---------- SELECTED EXTRACT ----------

Oh, for those who didn't see it, where it said "yogourt of fragmentation hand grenade", it was actually trying and, obviously, failing utterly miserably, to say "pineapple yoghurt". :)

No, please, don't ask me how even a automated translation robot (even if it's on speed or acid) can make that connection! Personally, I'm not sure I really want to eat "Arm of Gypsy", either, but at least that was a faithful, literal translation of the Spanish original. Of the six items listed on that menu, not one of the English translations got it completely correct.

But, wait, there is more ... Bandage the fragmentation hand grenade

Once you've risked eating the aforementioned hand grenade, it is pretty likely that you will want a bandage and the intrepid Canary Island traveler need go no further than the Lagartario de la Montaña de Arucas (Lizard zoo in Arucas), also Gran Canaria.

This time, they suggest - and I am going to translate it because you will not work it out from the English at all - that, "If you want to see the lizards in action, throw them a tomato."

---------- RAW DATA ----------

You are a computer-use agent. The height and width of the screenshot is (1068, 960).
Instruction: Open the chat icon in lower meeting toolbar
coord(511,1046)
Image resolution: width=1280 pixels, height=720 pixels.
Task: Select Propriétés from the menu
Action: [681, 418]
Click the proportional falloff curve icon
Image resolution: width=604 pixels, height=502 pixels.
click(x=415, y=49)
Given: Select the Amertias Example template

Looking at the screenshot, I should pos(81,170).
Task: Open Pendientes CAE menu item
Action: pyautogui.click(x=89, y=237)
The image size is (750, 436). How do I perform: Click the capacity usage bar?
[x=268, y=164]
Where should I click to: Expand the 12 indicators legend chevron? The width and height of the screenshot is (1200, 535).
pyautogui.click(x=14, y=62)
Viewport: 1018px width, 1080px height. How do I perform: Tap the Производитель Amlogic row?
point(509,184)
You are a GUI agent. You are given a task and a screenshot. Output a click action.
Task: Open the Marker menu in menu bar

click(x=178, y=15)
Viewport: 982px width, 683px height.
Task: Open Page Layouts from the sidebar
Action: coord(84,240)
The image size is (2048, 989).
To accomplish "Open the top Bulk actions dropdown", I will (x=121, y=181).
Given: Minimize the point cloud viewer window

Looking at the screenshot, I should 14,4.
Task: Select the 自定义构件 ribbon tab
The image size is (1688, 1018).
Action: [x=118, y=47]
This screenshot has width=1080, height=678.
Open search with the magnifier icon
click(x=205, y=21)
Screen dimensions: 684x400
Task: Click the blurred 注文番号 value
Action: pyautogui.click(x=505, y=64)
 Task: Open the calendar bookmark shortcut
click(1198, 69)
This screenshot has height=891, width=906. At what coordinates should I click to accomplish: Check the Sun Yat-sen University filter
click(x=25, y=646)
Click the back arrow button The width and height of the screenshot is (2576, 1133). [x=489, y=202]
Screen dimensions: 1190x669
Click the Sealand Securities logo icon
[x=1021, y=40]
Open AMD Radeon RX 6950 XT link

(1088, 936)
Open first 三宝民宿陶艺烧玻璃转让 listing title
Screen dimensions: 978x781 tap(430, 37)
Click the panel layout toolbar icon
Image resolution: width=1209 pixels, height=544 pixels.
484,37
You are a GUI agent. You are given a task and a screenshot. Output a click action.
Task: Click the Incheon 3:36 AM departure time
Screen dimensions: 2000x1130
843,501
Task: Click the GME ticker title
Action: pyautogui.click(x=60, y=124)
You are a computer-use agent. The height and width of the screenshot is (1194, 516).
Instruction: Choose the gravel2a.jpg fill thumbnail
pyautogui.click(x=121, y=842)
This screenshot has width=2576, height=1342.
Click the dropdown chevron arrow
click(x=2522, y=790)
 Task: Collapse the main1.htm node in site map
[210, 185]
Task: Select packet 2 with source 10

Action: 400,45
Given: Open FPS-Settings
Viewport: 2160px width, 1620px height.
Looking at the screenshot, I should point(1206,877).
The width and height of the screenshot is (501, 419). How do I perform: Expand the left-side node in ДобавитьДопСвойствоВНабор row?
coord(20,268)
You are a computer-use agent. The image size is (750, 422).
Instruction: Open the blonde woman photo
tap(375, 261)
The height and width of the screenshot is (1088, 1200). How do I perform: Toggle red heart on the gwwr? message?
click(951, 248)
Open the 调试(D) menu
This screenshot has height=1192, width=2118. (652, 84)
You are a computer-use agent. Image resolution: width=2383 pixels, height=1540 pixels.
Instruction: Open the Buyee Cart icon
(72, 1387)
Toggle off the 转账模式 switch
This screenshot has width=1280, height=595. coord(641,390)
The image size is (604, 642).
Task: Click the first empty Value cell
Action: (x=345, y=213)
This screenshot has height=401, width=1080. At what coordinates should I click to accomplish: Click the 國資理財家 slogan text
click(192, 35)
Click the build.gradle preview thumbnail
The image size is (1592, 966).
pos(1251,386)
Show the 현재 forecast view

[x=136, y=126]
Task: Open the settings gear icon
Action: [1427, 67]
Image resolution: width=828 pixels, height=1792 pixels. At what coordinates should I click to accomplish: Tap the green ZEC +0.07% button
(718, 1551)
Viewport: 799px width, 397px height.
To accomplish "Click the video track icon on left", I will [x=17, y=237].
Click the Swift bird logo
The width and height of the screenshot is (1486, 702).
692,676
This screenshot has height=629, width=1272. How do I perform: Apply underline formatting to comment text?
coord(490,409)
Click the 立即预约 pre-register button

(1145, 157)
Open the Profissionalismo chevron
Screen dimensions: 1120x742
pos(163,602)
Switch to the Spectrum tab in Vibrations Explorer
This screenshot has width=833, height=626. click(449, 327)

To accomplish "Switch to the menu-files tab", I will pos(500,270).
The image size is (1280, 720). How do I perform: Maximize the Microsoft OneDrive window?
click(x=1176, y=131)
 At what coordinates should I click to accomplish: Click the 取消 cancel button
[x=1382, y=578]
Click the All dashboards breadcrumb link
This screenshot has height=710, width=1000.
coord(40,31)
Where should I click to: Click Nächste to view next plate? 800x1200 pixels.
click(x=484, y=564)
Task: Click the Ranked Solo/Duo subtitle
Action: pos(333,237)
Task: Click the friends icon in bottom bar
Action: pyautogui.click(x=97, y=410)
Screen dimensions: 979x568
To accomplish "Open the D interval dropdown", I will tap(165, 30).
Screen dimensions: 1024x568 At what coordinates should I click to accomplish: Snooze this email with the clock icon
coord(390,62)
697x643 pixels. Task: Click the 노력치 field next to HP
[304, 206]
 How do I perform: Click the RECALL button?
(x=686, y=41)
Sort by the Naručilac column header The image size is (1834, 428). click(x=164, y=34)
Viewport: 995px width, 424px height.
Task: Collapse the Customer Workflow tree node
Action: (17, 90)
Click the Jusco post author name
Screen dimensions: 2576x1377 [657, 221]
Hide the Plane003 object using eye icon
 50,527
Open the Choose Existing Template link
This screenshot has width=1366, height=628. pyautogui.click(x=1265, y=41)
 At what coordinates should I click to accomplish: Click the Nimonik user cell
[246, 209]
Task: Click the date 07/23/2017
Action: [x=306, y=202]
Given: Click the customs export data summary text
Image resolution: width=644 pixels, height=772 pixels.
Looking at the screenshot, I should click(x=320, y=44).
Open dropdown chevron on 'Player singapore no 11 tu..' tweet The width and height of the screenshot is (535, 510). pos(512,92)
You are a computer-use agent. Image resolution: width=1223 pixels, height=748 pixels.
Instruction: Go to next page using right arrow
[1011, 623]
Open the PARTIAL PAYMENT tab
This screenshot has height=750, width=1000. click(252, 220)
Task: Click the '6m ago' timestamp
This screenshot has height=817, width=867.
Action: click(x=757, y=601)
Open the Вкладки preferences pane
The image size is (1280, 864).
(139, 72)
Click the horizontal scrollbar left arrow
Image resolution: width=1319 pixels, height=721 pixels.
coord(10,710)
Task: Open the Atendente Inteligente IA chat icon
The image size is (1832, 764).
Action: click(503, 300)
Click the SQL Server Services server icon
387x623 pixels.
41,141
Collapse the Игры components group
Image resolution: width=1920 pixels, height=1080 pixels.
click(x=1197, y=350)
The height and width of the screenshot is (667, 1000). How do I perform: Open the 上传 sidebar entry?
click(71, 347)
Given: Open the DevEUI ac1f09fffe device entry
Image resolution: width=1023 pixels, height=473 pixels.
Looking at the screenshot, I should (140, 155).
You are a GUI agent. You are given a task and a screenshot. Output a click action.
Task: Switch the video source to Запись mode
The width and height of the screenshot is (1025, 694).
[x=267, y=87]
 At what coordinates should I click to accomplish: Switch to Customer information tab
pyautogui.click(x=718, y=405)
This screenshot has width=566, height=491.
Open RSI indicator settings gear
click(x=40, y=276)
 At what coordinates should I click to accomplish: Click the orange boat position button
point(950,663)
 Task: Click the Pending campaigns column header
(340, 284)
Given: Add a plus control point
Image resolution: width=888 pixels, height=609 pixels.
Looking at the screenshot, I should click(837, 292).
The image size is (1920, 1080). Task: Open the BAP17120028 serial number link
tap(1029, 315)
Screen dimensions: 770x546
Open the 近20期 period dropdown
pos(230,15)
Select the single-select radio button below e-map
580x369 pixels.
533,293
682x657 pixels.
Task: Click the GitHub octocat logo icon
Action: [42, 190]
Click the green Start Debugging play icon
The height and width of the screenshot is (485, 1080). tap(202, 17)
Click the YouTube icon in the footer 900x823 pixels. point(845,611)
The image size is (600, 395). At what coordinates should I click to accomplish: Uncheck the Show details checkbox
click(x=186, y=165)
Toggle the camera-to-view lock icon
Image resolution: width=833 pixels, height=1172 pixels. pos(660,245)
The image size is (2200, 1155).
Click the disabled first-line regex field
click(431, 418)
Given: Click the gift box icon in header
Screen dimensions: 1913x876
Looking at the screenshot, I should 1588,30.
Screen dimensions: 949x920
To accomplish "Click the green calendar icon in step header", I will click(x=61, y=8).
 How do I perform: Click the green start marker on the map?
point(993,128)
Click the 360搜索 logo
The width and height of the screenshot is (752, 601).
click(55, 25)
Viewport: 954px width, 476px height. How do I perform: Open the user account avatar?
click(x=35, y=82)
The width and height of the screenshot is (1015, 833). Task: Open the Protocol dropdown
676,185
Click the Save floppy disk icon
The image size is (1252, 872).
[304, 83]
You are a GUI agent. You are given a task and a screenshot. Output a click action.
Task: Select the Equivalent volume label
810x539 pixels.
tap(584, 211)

----------

_DO THIS_
Reproduce the full passage above on mistranslated menus and signs in the Canary Islands, word for word, without changing anything.

_FINAL RESULT_
Oh, for those who didn't see it, where it said "yogourt of fragmentation hand grenade", it was actually trying and, obviously, failing utterly miserably, to say "pineapple yoghurt". :)

No, please, don't ask me how even a automated translation robot (even if it's on speed or acid) can make that connection! Personally, I'm not sure I really want to eat "Arm of Gypsy", either, but at least that was a faithful, literal translation of the Spanish original. Of the six items listed on that menu, not one of the English translations got it completely correct.

But, wait, there is more ... Bandage the fragmentation hand grenade

Once you've risked eating the aforementioned hand grenade, it is pretty likely that you will want a bandage and the intrepid Canary Island traveler need go no further than the Lagartario de la Montaña de Arucas (Lizard zoo in Arucas), also Gran Canaria.

This time, they suggest - and I am going to translate it because you will not work it out from the English at all - that, "If you want to see the lizards in action, throw them a tomato."